◆ Given passage ◆
Getting to Condom:Condom is not a great place to end a stage as it is difficult to get back to, being only served by a couple of buses a day from Agen and Auch. However, we took a flight from Cork to Bordeaux, a train from Bordeaux to Agen and caught an early afternoon bus from Agen to Condom. Toulouse is also nearby but the flight times were too late in the day to make it feasible.

Accommodation: We booked in advance for all our accommodation before we left home (using the Miam Miam DoDo) I think we could have got by without doing this as most places we stayed in were not full but on the other hand there appeared to be more people coming behind us as they kept saying they were going to be full the night after we stayed! Also we book because we prefer to have a two bed room rather than dormitory purely because my husband is a snorer of Olympic class! and we don't want to disturb our fellow pilgrims. There are many options for private rooms, (of the basic variety) on the Le Puy route and it is always worthwhile asking even the most basic gites as it is not always clear in the guidebooks. They usually cost very little more than dormitory accommodation particularly with demi-pension. We have also stayed in very good chambres d'hotes for very little extra. The MMDD is terrific for accommodation.

This last stretch of the route was just as enjoyable as the earlier parts, but I have to confess that for a couple of stretches I found myself (for the first time ever) wishing there was a little hill or two to break the monotony. This was firstly on the long long stretch before Eauze,along an old railway line, now a pleasant path lines with trees, but so long and so straight, stretching into infinity, and again on the long stretch before Aire sur l'Adour. My wish was of course granted in the following days when we came in sight of the Pyrenees and entered the area of gentle and not so gentle foothills. This was one of the most spectacular parts of the whole route for me, to see the mighty mountains coming closer and closer each day and to finally sit and watch a thunder storm over them from our gite at Ostabat. ( the one with the "Singing Basque")

The weather was mainly hot and sunny, a bit too hot for us poor aged souls from a little misty island on the western edge of Europe, but we survived and were rewarded on a couple of occasions with cooler overcast days with even a little Irish style "mizzle". On these days we had wings on our feet and flew along at a great rate. The temperature does make a huge difference to those of us not used to great heat. We had never walked so late in June before, usually in either May or September.

◆ Given material ◆
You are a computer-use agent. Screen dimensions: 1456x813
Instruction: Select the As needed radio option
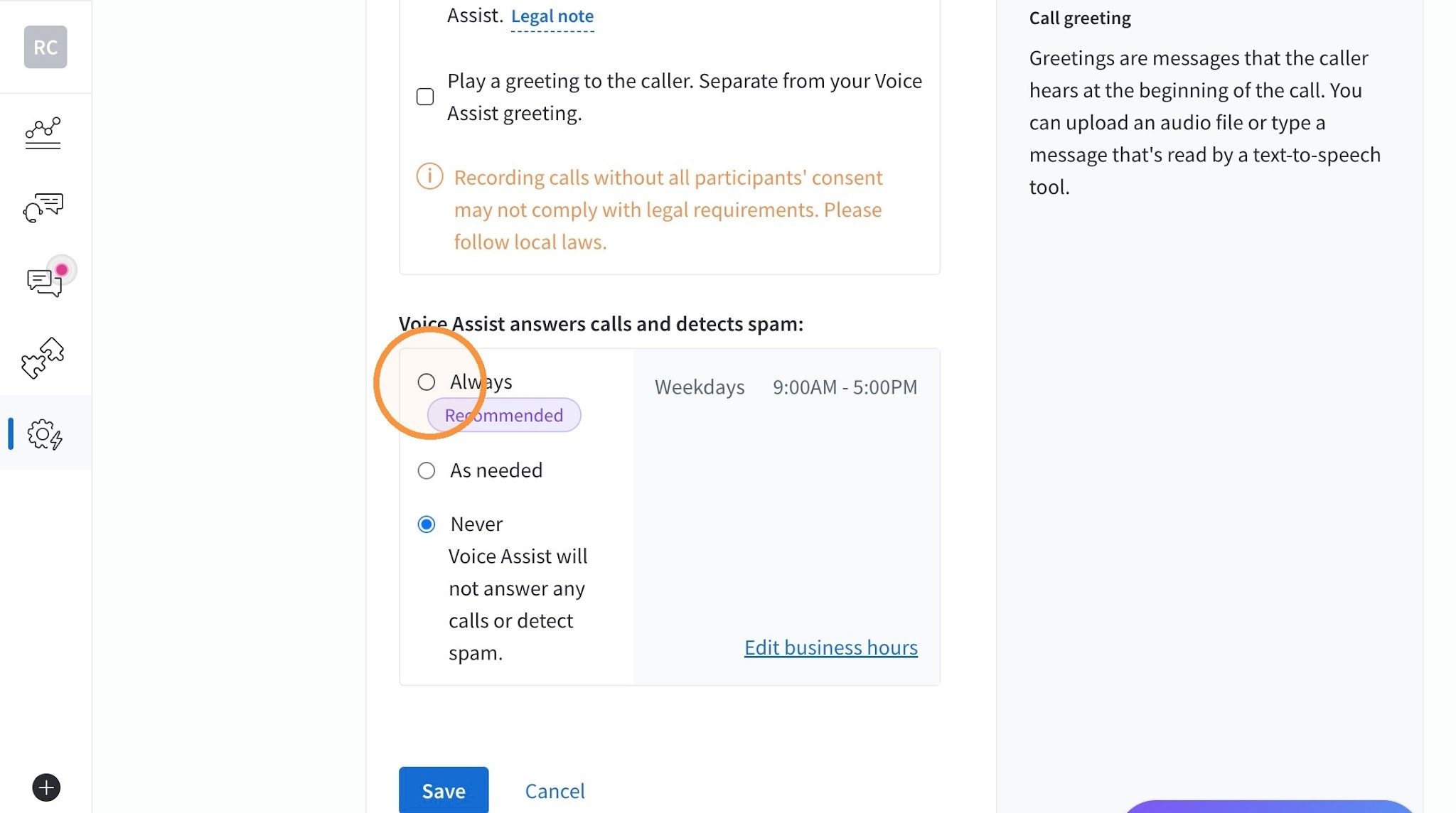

◆ Given task ◆
Please reproduce the part of the pilgrimage account above starting with "Getting to Condom:Condom" and going on through "make it feasible.".

◆ Task answer ◆
Getting to Condom:Condom is not a great place to end a stage as it is difficult to get back to, being only served by a couple of buses a day from Agen and Auch. However, we took a flight from Cork to Bordeaux, a train from Bordeaux to Agen and caught an early afternoon bus from Agen to Condom. Toulouse is also nearby but the flight times were too late in the day to make it feasible.